Health in Your Hands (and Your Gut!)

So what does this all mean for you now? As an adult, which bacteria have made their way into your gut over the course of your lifetime is largely beyond your control, but how much of each kind comes down to the choices you make. Through this lens, a lot of the mysteries around the connection between food and health start to resolve, and we can see a remarkable new level of agency with respect to our own bodies. A diet that works fabulously for one person might spell disaster for another if they have a pro-inflammatory species in their gut that grows well on the components of that diet.
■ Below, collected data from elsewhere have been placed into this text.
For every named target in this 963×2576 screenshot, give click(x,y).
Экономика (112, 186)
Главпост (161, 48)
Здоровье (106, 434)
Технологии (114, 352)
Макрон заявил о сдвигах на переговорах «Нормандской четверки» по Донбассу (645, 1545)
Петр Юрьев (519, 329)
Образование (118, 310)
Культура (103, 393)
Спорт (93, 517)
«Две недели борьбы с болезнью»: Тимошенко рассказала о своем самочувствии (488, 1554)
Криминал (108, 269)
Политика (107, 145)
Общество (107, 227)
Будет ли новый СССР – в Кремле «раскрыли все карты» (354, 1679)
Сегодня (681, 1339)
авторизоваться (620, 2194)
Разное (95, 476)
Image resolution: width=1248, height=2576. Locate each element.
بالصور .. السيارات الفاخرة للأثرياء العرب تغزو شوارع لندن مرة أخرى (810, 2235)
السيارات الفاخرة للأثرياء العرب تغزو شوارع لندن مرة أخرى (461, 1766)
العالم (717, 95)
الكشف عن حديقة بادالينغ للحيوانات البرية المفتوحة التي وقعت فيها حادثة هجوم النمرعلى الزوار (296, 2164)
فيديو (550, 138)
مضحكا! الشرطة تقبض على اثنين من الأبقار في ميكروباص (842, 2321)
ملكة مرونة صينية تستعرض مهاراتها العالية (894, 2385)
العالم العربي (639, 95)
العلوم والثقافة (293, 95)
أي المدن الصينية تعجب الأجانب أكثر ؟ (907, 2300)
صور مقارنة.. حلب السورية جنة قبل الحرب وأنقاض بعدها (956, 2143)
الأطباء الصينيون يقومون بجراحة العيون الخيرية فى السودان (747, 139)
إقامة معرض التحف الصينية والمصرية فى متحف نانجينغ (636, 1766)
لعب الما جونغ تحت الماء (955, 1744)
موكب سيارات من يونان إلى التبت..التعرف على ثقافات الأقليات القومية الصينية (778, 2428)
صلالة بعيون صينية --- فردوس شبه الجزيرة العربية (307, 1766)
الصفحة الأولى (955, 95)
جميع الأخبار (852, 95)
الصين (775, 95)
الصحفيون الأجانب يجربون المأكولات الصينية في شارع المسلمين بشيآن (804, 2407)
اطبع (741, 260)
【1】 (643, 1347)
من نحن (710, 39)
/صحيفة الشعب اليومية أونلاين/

All of this adds another layer to the saying “you are what you eat.” Practically, it underscores the importance of listening carefully to the signals your body is sending, and using them to inform your future choices. A good place to start? Experiment with a deliberately diverse diet, and take careful note of the foods that make you feel your best (or not) to find what works for you and your unique microbiome.

As the appointed stewards of a garden that’s been under cultivation for millenia, it’s on us to learn about and appreciate the bacterial components of ourselves, and work with them to nurture our bodies through the many seasons of life. And as science continues to advance our understanding of the importance of this world inside, we should use that knowledge to help build and advocate for a more microbially conscious future: one where mothers are given more support during birth and postpartum, and where mainstream medicine takes a proactive approach to health, rather than reacting to diseases by over-prescribing antibiotics. While you can’t control many of the factors that initially shaped your microbial world within, you can sow the seeds of health in yourself—and a better world for the next generation.